A 'ditamole'
Manteve as liberdades mas destruiu as possibilidades de serem efectivamente exercidas e instaurou um regime de democracia política combinado com fascismo social. Por isso pode ser designada como “ditamole”.
Fila oara o centro de emprego do Areeiro, Lisboa. Foto de Paulete Matos
Se nada fizermos para corrigir o curso das coisas, dentro de alguns anos se dirá que a sociedade portuguesa viveu, entre o final do século XX e começo do século XXI, um luminoso mas breve interregno democrático. Durou menos de quarenta anos, entre 1974 e 2010. Nos quarenta e oito anos que precederam a revolução de 25 de Abril de 1974, viveu sob uma ditadura civil nacionalista, personalizada na figura de Oliveira Salazar. A partir de 2010, entrou num outro período de ditadura civil, desta vez internacionalista e despersonalizada, conduzida por uma entidade abstracta chamada “mercados”.
As duas ditaduras começaram por razões financeiras e depois criaram as suas próprias razões para se manterem. Ambas conduziram ao empobrecimento do povo português, que deixaram na cauda dos povos europeus. Mas enquanto a primeira eliminou o jogo democrático, destruiu as liberdades e instaurou um regime de fascismo político, a segunda manteve o jogo democrático mas reduziu ao mínimo as opções ideológicas, manteve as liberdades mas destruiu as possibilidades de serem efectivamente exercidas e instaurou um regime de democracia política combinado com fascismo social.

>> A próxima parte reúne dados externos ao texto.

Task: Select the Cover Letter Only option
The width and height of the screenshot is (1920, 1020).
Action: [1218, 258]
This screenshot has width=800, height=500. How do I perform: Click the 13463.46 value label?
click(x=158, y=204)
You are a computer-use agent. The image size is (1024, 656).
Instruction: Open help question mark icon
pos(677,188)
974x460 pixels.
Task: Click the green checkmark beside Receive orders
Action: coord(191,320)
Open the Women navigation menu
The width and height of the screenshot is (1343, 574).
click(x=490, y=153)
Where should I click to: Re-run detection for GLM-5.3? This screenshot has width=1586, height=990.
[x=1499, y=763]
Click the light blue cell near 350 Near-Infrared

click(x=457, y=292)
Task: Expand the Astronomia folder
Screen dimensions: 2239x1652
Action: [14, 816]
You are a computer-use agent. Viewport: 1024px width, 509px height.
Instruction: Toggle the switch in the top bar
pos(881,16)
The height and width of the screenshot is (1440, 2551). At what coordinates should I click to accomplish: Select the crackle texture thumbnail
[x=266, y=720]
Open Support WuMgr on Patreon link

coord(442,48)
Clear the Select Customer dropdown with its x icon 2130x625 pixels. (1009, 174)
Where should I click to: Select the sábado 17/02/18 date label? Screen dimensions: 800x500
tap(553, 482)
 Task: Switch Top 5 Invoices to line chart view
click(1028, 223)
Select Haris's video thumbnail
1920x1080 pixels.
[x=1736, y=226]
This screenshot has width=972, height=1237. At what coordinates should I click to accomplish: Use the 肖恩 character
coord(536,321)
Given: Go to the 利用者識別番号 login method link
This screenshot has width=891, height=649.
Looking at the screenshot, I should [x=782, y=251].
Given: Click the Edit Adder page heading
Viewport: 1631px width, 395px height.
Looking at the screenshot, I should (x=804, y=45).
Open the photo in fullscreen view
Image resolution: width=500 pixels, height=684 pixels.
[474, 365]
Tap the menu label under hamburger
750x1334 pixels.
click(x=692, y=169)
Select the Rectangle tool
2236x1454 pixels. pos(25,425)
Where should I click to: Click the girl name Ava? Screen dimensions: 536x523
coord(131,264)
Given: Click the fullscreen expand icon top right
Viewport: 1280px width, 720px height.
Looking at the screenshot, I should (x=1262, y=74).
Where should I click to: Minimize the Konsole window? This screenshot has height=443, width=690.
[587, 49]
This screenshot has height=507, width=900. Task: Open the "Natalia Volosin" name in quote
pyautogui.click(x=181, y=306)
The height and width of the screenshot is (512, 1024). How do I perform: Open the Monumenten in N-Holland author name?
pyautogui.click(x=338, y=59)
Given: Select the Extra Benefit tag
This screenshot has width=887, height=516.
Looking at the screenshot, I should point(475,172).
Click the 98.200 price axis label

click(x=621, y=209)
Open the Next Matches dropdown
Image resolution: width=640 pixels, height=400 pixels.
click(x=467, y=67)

Por esta razão, a segunda ditadura pode ser designada como “ditamole”.
Os sinais mais preocupantes da actual conjuntura são os seguintes. Primeiro, está a aumentar a desigualdade social numa sociedade que é já a mais desigual da Europa. Entre 2006 e 2009 aumentou em 38,5% o número de trabalhadores por conta de outrem abrangidos pelo salário mínimo (450 euros): são agora 804.000, isto é, cerca de 15% da população activa; em 2008, um pequeno grupo de cidadãos ricos (4.051 agregados fiscais) tinham um rendimento semelhante ao de um vastíssimo número de cidadãos pobres (634.836 agregados fiscais). Se é verdade que as democracias europeias valem o que valem as suas classes médias, a democracia portuguesa pode estar a cometer o suicídio.
Segundo, o Estado social, que permite corrigir em parte os efeitos sociais da desigualdade, é em Portugal muito débil e mesmo assim está sob ataque cerrado. A opinião pública portuguesa está a ser intoxicada por comentaristas políticos e económicos conservadores – dominam os meios de comunicação como em nenhum outro país europeu – para quem o Estado social se reduz a impostos: os seus filhos são educados em colégios privados, têm bons seguros de saúde, sentir-se-iam em perigo de vida se tivessem que recorrer “à choldra dos hospitais públicos”, não usam transportes públicos, auferem chorudos salários ou acumulam chorudas pensões. O Estado social deve ser abatido. Com um sadismo revoltante e um monolitismo ensurdecedor, vão insultando os portugueses empobrecidos com as ladainhas liberais de que vivem acima das suas posses e que a festa acabou. Como se aspirar a uma vida digna e decente e comer três refeições mediterrânicas por dia fosse um luxo repreensível.
Terceiro, Portugal transformou-se numa pequena ilha de luxo para especuladores internacionais. Fazem outro sentido os actuais juros da dívida soberana num país do euro e membro da UE? Onde está o princípio da coesão do projecto europeu? Para gáudio dos trauliteiros da desgraça nacional, o FMI já está cá dentro e em breve, quando do PEC 4 ou 5, anunciará o que os governantes não querem anunciar: que este projecto europeu acabou.
Inverter este curso é difícil mas possível. Muito terá de ser feito a nível europeu e a médio prazo. A curto prazo, os cidadãos terão de dizer basta! Ao fascismo difuso instalado nas suas vidas, reaprendendo a defender a democracia e a solidariedade tanto nas ruas como nos parlamentos.
A greve geral será tanto mais eficaz quanto mais gente vier para a rua manifestar o seu protesto. O crescimento ambientalmente sustentável, a promoção do emprego, o investimento público, a justiça fiscal, a defesa do Estado social terão de voltar ao vocabulário político através de entendimentos eficazes entre o Bloco de Esquerda, o PCP e os socialistas que apoiam convictamente o projecto alternativo de Manuel Alegre.